24/02/2016
EXTRAÇÃO ILEGAL

AGU bloqueia R$ 12 milhões da Arqueana

A Advocacia-Geral da União (AGU) bloqueou na Justiça R$ 12,5 milhões da Arqueana de Minérios e Metais LTDA por exploração ilegal de minério, em Araçuaí (MG). O pedido foi feito em Ação Civil Pública ajuizada pela Procuradoria da União no Estado de Minas Gerais (PU/MG), unidade da AGU que atuou no caso. Com a ajuda de laudos e notas técnicas do Departamento Nacional de Produção Mineral (DNPM), os advogados conseguiram demonstrar que a mineradora – entre os anos de 1991 e 2012 – extraiu do solo minérios sem qualquer autorização da União.
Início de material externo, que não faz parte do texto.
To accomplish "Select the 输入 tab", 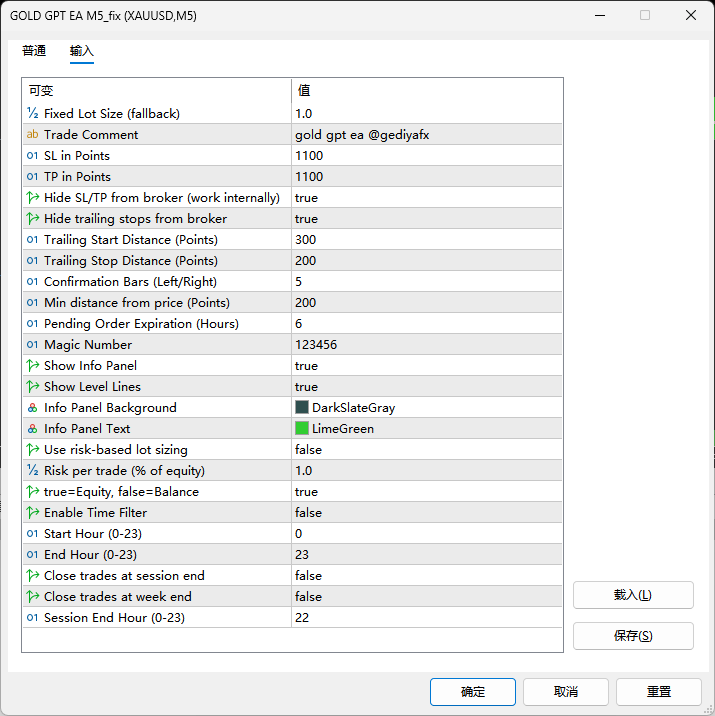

A extração provocou danos ao meio ambiente e ao patrimônio público.

Segundo a AGU, a Arqueana estava autorizada a realizar apenas pesquisas de minérios como o Topázio, Fedspato e Quartzo, mas não extração e consequente comercialização ilegal dos recursos. "Da mesma forma que a preservação do meio ambiente ecologicamente equilibrado é de interesse de toda a sociedade (art. 225, caput, da CF/88), o acesso equilibrado aos recursos minerais também constitui interesse de toda a coletividade, tendo em vista o valor estratégico que tais recursos possuem para o desenvolvimento econômico-social", lembrou a Advocacia-Geral na ACP.

A Procuradoria argumentou ainda que, sem a autorização necessária, a extração irregular da Arqueana configura o enriquecimento ilícito da empresa, cabendo ressarcimento pelo dano patrimonial causado à União. A AGU quer que a empresa seja condenada a reparar os danos ambientais provocados na região de lavra ilegal e pagamento de indenização, que será utilizada para que o poder público possa promover a recuperação.

O pedido de liminar foi acolhido pelo juiz da Subseção Judiciária de Teófilo Otoni (MG), que reconheceu o risco de extravio ou delapidação do patrimônio da empresa durante o curso da Ação Civil Pública. "Esse fato poderia tornar inviável a execução em caso de futura condenação, onde restaria frustrado o direito do cidadão e da comunidade de conviver em meio ambiente saudável, já que os danos causados correriam o risco de jamais serem reparados", ressaltou o magistrado em sua decisão.